Ring-ditch, Kilpoole, Co. Wicklow
Co. Wicklow |
Ritual/Ceremonial
There is a burial monument at Kilpoole in County Wicklow that no one walking the ground would ever notice.
Around twelve metres across, it survives not as a mound or a ditch you could step into, but as a faint circular shadow in the soil, visible only from the air when dry summer weather causes the crop above it to grow differently from the surrounding field. That kind of mark, known as a cropmark, is among the few ways archaeology reveals itself without excavation, and at Kilpoole it outlines what was probably once a ring-barrow, a low funerary mound encircled by a ditch, long since ploughed flat.

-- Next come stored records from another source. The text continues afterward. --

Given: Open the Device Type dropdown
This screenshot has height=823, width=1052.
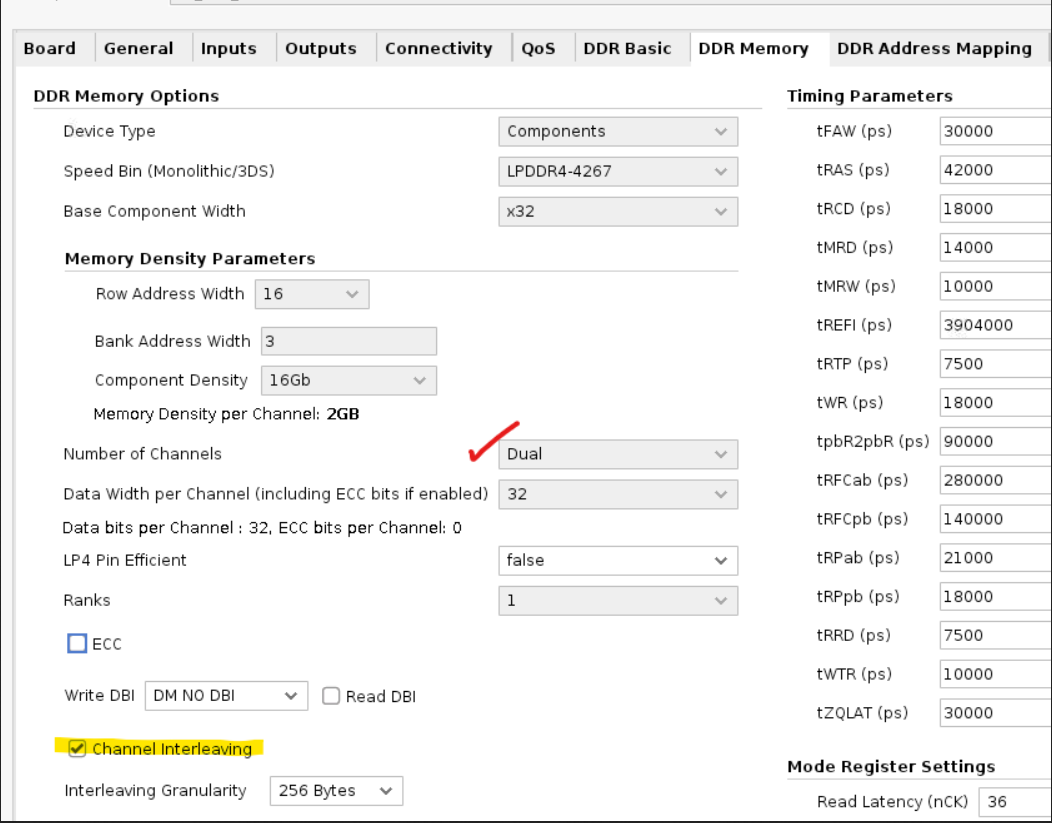Looking at the screenshot, I should 617,132.
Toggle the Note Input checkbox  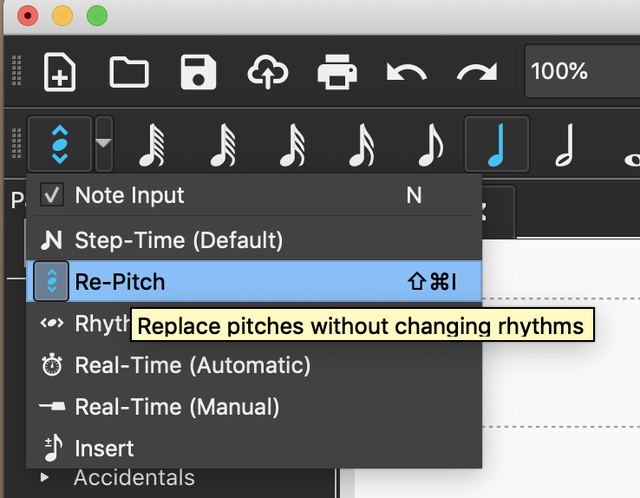[52, 195]
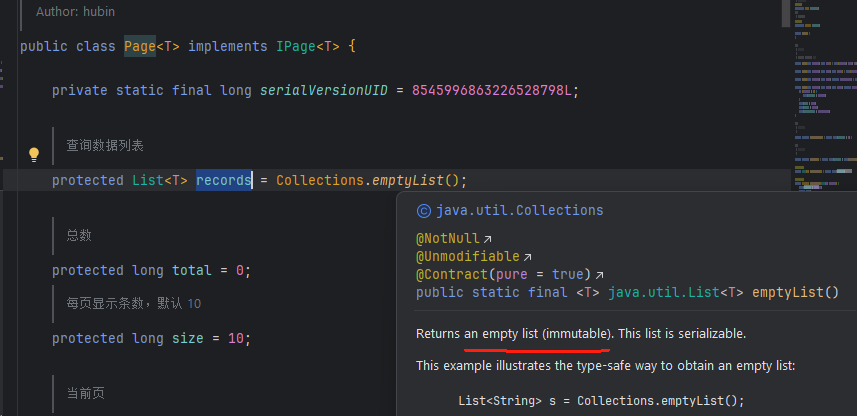Viewport: 857px width, 416px height.
Task: Click the Page class name in declaration
Action: point(140,47)

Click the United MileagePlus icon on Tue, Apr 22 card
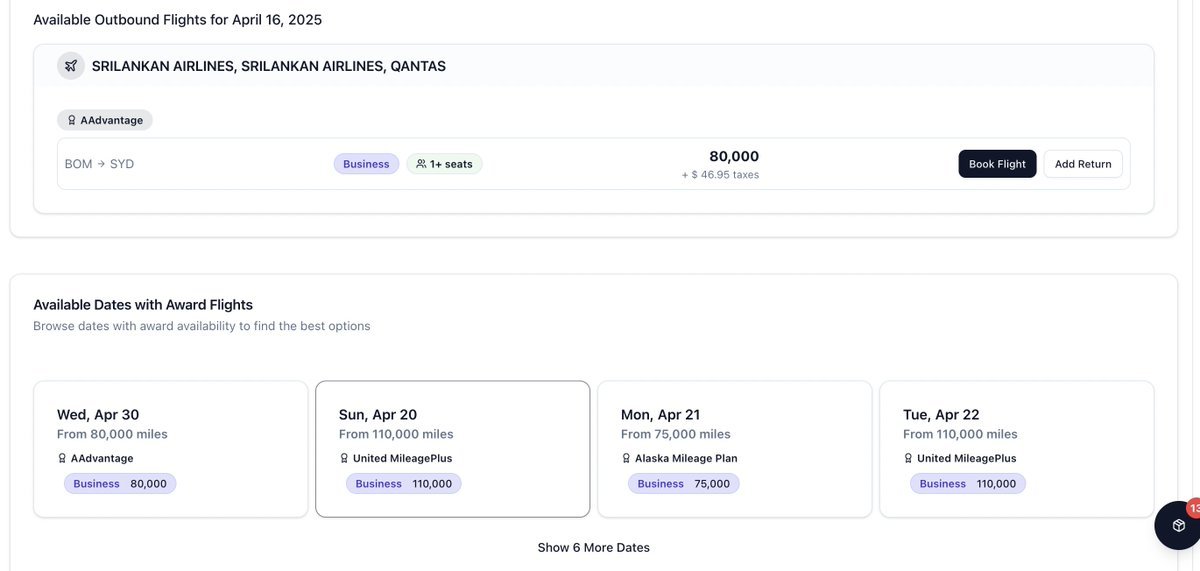click(908, 459)
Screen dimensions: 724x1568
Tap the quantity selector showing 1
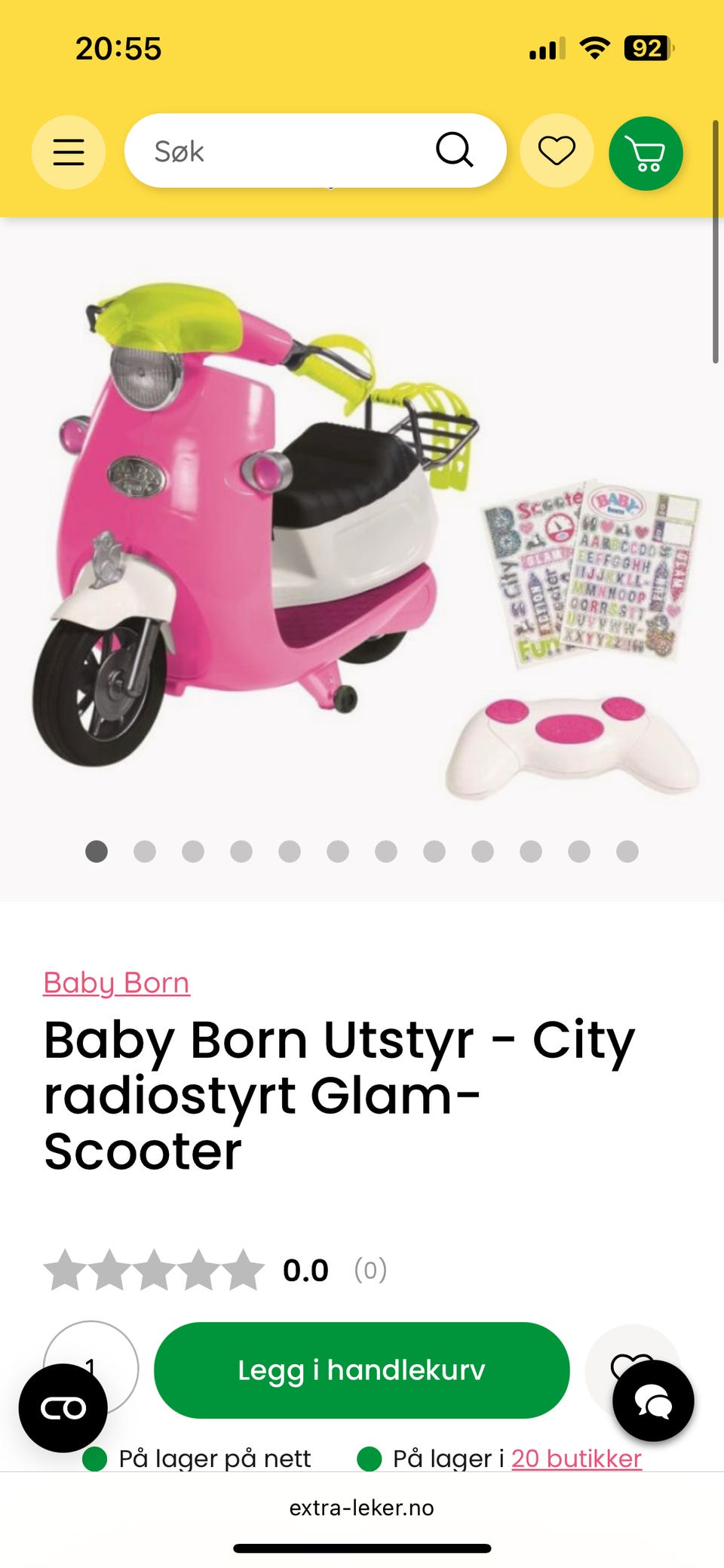[x=90, y=1367]
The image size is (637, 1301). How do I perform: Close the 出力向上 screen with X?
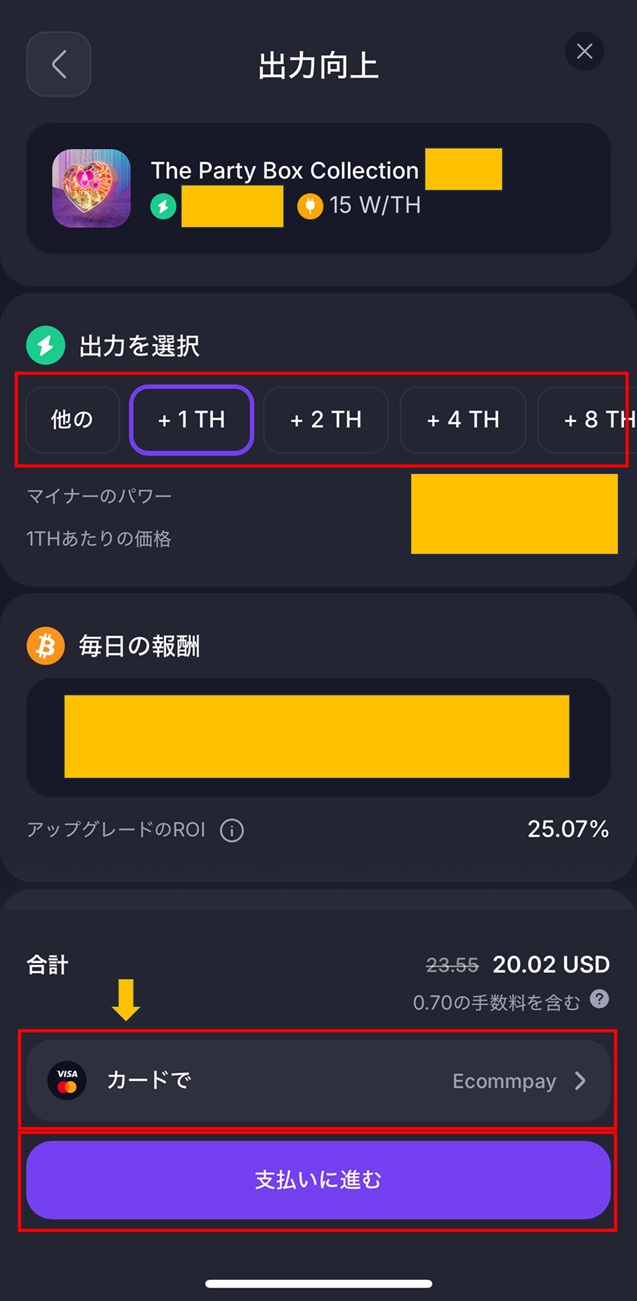tap(584, 52)
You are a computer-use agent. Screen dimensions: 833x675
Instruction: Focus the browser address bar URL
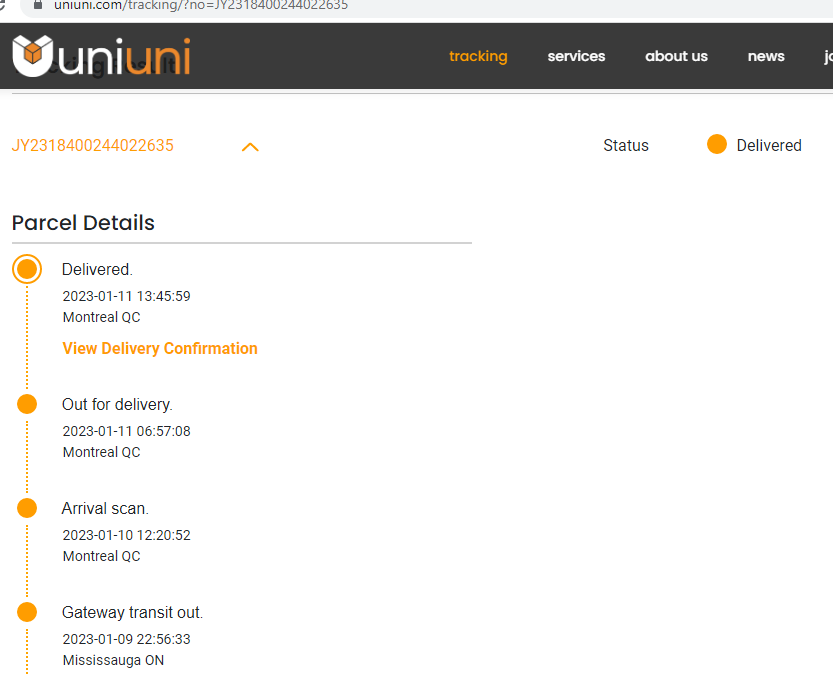(x=200, y=5)
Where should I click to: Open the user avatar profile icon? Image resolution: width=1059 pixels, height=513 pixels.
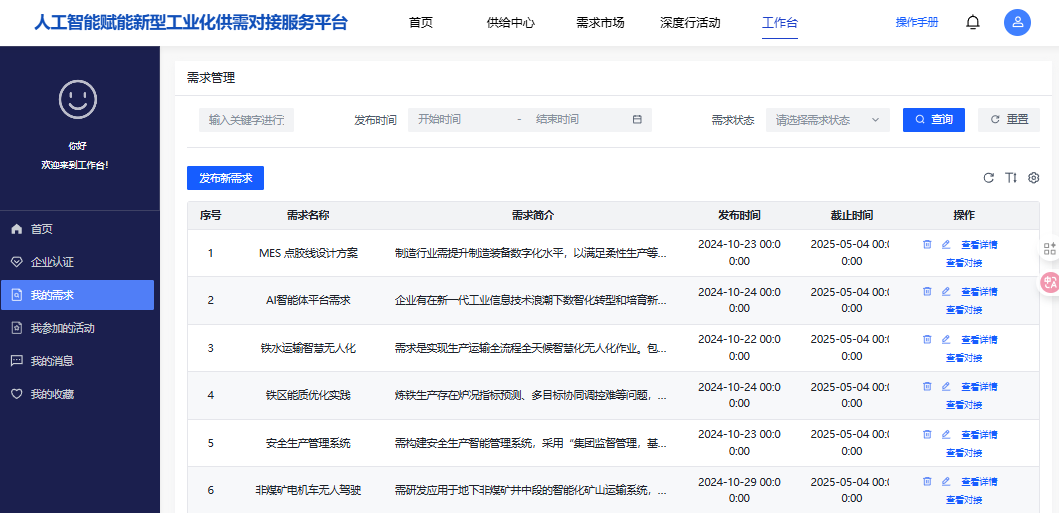(x=1017, y=22)
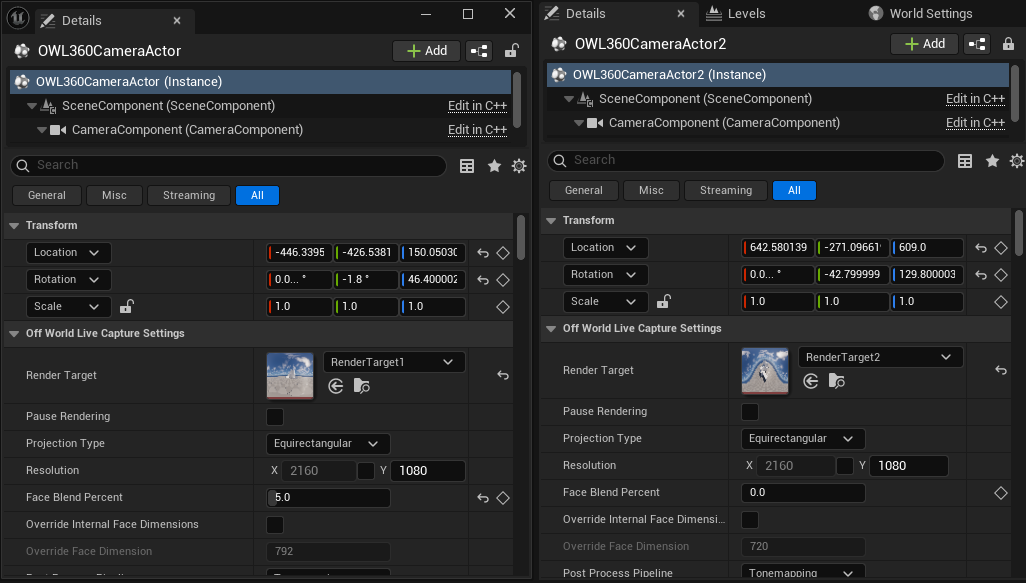Screen dimensions: 1026x583
Task: Click Edit in C++ for OWL360CameraActor2 CameraComponent
Action: pyautogui.click(x=975, y=123)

The site sits on level ground with views towards the sea, and it is far from alone. It forms part of a cluster of at least seven related ring-ditches recorded in the immediate area, the nearest of which lies roughly sixty metres to the north-west. Concentrations like this are not unusual in Irish prehistory; ring-barrows were often grouped together, suggesting that particular stretches of landscape held repeated or sustained significance for the communities who buried their dead there. A fosse, that is a ditch cut into the earth, typically defined the boundary of such a monument, and where centuries of tillage have removed the upstanding elements, the fosse alone survives as a soil trace, preserved just below plough depth.